(…) Over the past day and a half, some of the world’s very best and most knowledgeable scientists and most influential leaders in both the public and private sectors have been here telling us about inspiring efforts that are underway to address various challenges of our ocean, and importantly not just defining the challenges but laying out the solutions, the things we know we can do. (…) It’s really a question of, “How do we find the political will? How do we get people to move – to sometimes move back very vested, powerful interests that like the status quo because change means reinvesting or changing the way you do business, even though in the long run it will save everybody a lot of money and a lot of grief?”
(…) Yesterday I underscored the importance of research and science and getting the ocean policy right. That is especially true with respect to acidification. We need to know exactly where something is happening, what is happening, how fast it’s happening before we can actually make a decision about how to slow it down or what to do.
Now obviously more research is going to require more support. That’s why yesterday I announced $640,000 in a grant from the U.S. Government to the International Atomic Energy Agency’s Coordination Center on Acidification in Monaco. That money is part of nearly 2 million that the U.S. Department of State and Energy together will be contributing in order to support the IAEA’s ocean and marine projects.
On top of that, the U.S. National Oceanographic and Atmospheric Administration, NOAA, will be contributing more than $9 million over the next three years to the Global Ocean Acidification Observing Network, so it can better monitor acidification around the world. And these investments will directly improve our understanding of the ocean, which in turn will improve our ability to be able to protect it.

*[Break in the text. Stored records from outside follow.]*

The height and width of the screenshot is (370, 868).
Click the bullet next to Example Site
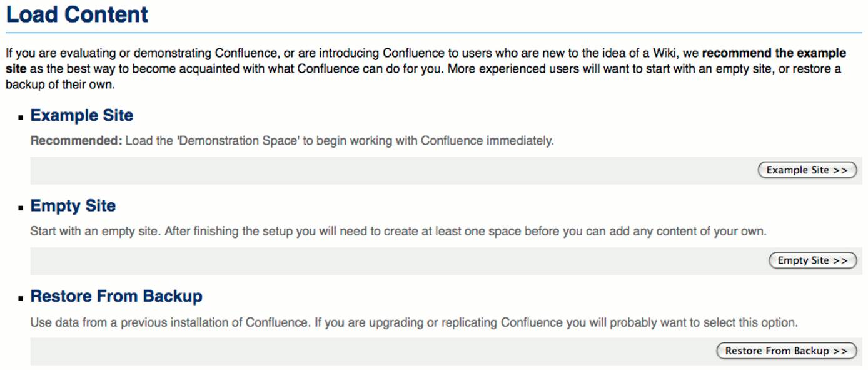pyautogui.click(x=21, y=116)
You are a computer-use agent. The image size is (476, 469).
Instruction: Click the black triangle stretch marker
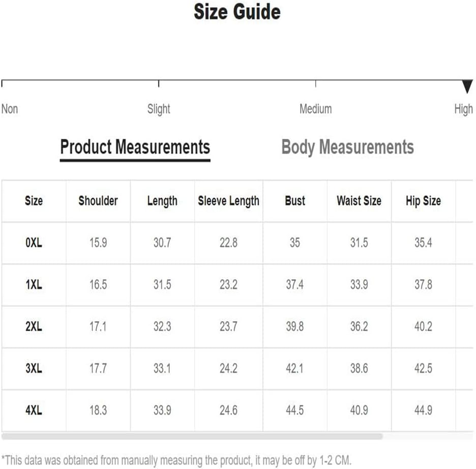[x=467, y=86]
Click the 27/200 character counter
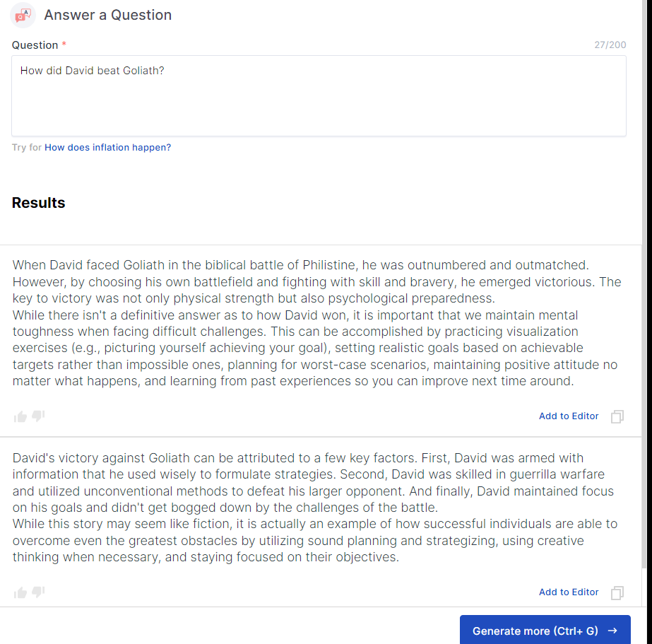Image resolution: width=652 pixels, height=644 pixels. [x=610, y=45]
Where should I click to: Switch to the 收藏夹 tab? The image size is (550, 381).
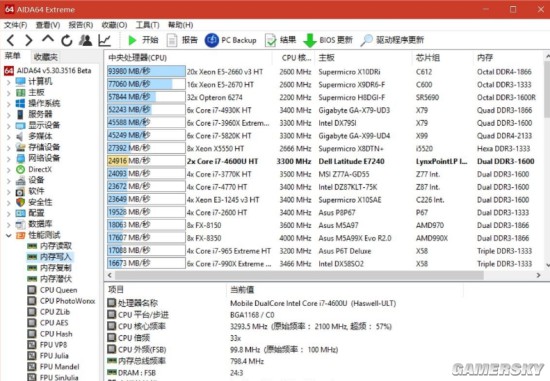point(46,57)

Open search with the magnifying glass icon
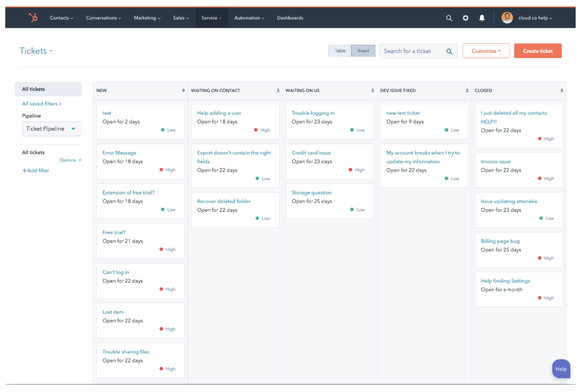(x=449, y=18)
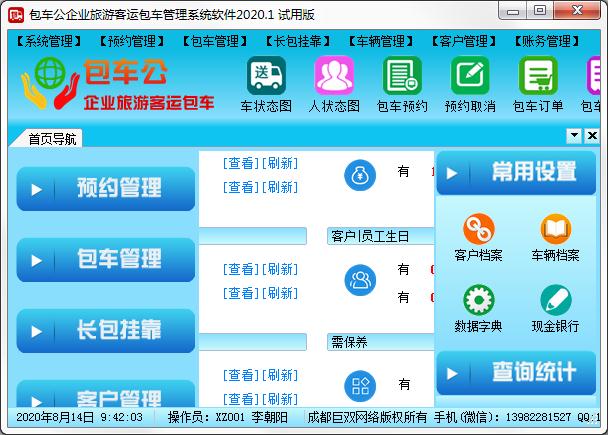This screenshot has height=435, width=608.
Task: Switch to the 首页导航 tab
Action: (x=52, y=138)
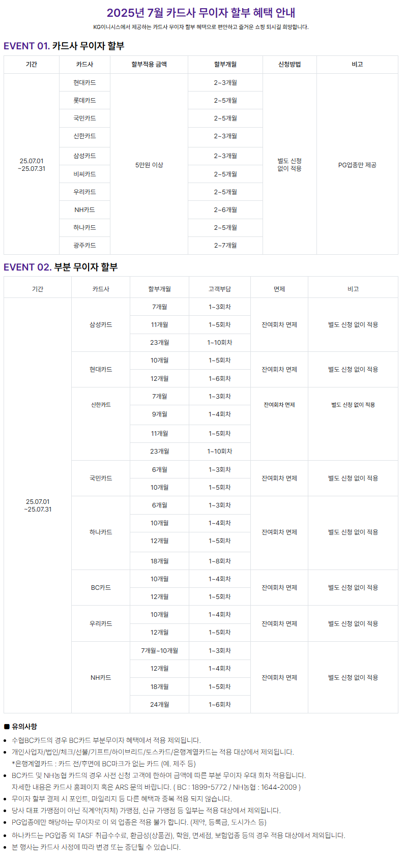This screenshot has width=405, height=868.
Task: Click the EVENT 02 부분 무이자 할부 heading
Action: point(61,267)
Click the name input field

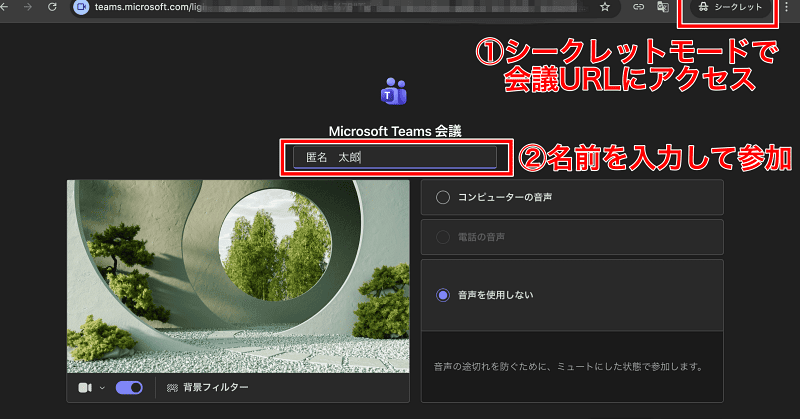(x=394, y=157)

Now that is a return on investment, and I can certainly imagine that all of you would support that kind of basic return on investment. I hope others around the world will contribute in a similar manner. Now that’s just some of what we’re planning to do here in the United States. But as President Obama made clear this morning, we’re really just getting started. I’ve been in this job now for a little over a year. It took us a period of time to plan this, but I hope we build some momentum out of here, and we will have more to announce, I promise you, in the near future.